Among the entries that follow, the required portion opens with the line containing "The height and width of the screenshot is (512, 975)." and closes with the line containing "1401x840 pixels.". Give that portion again exactly, and nothing else.
-- Source material follows --
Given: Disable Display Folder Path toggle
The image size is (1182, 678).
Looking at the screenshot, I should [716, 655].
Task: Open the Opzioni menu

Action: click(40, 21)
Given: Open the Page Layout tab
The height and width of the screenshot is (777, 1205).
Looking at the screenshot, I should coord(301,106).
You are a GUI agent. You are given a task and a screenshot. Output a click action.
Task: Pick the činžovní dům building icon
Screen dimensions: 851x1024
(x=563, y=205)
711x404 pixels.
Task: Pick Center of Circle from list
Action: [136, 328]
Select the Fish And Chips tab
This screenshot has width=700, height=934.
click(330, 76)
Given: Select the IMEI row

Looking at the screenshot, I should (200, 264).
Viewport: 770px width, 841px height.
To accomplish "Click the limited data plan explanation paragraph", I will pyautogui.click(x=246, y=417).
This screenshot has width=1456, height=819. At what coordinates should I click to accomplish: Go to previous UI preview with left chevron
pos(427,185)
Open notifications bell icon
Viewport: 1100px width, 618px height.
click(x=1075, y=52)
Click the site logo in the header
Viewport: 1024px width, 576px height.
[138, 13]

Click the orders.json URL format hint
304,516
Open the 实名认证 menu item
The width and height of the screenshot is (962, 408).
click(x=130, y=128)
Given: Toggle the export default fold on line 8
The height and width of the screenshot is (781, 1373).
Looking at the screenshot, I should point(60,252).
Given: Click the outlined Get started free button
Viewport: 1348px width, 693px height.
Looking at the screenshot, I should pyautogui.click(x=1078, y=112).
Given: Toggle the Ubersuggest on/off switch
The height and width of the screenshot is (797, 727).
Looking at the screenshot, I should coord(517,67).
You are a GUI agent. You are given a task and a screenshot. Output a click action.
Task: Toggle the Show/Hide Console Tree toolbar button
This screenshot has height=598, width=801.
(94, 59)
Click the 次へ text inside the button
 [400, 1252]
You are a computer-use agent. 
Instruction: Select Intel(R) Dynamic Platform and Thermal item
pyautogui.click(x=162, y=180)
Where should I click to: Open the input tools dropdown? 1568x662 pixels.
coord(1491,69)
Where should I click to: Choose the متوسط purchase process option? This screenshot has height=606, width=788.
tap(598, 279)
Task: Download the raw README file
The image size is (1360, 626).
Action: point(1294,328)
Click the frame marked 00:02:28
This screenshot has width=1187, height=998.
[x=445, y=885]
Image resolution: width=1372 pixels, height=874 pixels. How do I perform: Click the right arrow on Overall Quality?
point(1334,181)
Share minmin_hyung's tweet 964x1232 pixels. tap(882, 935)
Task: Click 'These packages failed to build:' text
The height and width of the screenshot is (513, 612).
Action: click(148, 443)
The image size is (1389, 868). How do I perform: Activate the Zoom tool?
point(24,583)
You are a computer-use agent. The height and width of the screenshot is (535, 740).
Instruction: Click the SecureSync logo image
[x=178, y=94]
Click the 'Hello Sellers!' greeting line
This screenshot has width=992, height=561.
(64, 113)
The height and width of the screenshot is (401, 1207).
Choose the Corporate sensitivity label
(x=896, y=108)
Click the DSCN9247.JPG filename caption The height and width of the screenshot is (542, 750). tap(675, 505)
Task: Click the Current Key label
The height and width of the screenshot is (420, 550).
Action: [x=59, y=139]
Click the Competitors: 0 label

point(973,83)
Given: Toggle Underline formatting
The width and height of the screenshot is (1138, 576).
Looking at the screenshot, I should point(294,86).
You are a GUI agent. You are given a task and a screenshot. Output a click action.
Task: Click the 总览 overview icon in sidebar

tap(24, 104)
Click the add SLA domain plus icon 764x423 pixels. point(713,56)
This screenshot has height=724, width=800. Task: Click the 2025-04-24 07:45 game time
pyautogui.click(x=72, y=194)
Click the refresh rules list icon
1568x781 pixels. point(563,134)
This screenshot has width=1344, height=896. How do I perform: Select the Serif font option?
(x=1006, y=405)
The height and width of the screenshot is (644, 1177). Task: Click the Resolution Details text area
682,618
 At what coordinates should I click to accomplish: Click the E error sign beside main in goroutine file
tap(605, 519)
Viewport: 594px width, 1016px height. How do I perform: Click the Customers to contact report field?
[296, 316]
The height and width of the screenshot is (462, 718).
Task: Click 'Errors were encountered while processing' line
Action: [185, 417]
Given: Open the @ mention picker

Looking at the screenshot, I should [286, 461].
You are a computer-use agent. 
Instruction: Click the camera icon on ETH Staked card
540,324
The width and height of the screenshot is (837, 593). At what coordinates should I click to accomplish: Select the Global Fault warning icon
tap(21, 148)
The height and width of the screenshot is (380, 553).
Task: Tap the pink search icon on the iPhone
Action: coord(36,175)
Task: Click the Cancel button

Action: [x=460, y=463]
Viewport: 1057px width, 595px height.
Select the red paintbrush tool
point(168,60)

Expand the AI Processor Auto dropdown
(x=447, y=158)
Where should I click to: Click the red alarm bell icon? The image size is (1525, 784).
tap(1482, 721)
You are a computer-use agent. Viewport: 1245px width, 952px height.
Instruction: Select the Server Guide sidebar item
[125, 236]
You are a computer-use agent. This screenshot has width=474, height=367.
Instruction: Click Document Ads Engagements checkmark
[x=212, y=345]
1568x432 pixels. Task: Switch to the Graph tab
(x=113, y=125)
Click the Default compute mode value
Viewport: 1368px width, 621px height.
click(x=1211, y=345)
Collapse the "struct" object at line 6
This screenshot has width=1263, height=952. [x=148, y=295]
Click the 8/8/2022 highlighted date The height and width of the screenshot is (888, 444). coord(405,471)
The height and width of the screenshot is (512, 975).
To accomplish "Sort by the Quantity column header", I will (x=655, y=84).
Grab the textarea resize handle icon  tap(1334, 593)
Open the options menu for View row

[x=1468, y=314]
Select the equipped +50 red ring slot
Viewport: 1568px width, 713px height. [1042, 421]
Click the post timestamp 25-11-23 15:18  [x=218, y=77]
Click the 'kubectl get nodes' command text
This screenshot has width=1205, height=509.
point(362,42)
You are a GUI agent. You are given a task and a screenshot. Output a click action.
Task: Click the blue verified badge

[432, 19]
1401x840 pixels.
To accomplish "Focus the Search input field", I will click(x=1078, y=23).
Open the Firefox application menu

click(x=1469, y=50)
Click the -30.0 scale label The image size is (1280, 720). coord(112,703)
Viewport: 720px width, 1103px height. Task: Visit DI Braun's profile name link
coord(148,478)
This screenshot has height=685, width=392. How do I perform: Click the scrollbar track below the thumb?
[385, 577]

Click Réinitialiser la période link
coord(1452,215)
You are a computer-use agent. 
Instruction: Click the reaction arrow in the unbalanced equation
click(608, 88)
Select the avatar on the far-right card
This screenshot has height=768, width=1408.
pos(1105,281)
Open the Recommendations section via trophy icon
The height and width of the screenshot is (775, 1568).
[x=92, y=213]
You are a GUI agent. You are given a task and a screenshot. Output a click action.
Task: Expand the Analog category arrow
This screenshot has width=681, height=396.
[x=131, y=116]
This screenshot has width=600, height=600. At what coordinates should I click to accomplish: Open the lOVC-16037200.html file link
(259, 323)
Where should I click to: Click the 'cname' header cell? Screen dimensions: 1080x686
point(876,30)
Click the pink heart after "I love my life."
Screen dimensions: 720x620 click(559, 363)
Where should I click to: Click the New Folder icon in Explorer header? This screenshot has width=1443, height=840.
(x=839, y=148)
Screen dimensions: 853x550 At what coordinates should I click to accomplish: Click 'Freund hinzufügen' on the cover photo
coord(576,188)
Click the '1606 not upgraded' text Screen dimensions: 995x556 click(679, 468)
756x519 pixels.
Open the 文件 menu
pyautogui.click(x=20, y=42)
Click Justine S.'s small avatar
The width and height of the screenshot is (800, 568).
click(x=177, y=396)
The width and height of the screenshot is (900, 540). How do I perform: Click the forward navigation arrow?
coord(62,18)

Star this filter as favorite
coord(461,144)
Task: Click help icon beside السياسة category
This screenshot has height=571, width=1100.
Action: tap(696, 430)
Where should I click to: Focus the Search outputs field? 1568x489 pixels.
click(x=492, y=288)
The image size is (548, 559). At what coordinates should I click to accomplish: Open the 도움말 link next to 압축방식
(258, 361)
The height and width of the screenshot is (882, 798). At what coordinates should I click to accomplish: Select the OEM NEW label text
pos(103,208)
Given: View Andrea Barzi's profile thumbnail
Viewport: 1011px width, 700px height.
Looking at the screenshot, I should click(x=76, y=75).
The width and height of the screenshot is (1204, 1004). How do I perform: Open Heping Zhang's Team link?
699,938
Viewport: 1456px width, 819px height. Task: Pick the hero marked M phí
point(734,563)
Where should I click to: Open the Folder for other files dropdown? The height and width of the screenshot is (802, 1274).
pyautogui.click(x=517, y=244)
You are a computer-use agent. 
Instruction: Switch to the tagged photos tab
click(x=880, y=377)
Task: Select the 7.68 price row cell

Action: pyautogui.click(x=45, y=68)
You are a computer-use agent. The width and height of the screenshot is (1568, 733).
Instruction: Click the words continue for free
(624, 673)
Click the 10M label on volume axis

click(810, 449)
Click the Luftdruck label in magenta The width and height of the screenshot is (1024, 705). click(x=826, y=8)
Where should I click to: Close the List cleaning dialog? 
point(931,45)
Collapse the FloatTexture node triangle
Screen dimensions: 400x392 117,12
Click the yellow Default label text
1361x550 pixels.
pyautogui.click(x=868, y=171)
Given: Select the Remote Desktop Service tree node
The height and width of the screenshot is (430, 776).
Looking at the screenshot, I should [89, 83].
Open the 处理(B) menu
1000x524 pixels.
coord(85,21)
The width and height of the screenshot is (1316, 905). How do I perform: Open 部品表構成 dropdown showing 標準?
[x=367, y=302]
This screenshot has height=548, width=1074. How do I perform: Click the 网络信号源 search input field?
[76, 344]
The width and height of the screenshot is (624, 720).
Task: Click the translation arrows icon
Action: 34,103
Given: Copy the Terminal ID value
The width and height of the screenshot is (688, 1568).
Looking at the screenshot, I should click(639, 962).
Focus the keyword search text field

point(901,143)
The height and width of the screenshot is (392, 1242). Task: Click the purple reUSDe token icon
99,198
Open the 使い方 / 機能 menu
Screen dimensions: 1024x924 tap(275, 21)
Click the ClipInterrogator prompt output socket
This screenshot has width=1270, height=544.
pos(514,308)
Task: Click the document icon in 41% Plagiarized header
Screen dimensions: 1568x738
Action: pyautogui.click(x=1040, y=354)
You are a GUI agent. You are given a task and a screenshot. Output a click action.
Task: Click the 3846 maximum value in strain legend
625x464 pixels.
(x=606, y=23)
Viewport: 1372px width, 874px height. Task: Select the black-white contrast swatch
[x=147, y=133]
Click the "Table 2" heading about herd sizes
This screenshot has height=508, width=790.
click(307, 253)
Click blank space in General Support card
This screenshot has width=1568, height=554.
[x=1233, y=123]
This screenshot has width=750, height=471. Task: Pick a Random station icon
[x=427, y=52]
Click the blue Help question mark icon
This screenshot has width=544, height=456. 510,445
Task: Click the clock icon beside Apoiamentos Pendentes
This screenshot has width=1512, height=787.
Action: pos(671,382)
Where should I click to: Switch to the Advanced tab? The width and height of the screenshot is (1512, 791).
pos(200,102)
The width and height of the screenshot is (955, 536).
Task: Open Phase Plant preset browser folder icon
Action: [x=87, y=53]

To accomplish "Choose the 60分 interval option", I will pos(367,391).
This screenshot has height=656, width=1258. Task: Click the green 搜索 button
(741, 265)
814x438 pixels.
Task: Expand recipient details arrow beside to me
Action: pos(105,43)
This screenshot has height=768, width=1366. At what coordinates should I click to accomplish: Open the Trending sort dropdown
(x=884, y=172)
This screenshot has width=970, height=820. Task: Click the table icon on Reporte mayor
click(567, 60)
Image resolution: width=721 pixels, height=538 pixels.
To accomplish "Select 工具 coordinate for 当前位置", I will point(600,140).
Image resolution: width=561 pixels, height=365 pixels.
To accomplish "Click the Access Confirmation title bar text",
-- Source material concluded --
- [Result of this task]:
The height and width of the screenshot is (512, 975).
To accomplish "Sort by the Quantity column header", I will (x=655, y=84).
Grab the textarea resize handle icon  tap(1334, 593)
Open the options menu for View row

[x=1468, y=314]
Select the equipped +50 red ring slot
Viewport: 1568px width, 713px height. [1042, 421]
Click the post timestamp 25-11-23 15:18  [x=218, y=77]
Click the 'kubectl get nodes' command text
This screenshot has width=1205, height=509.
point(362,42)
You are a GUI agent. You are given a task and a screenshot. Output a click action.
Task: Click the blue verified badge

[432, 19]
1401x840 pixels.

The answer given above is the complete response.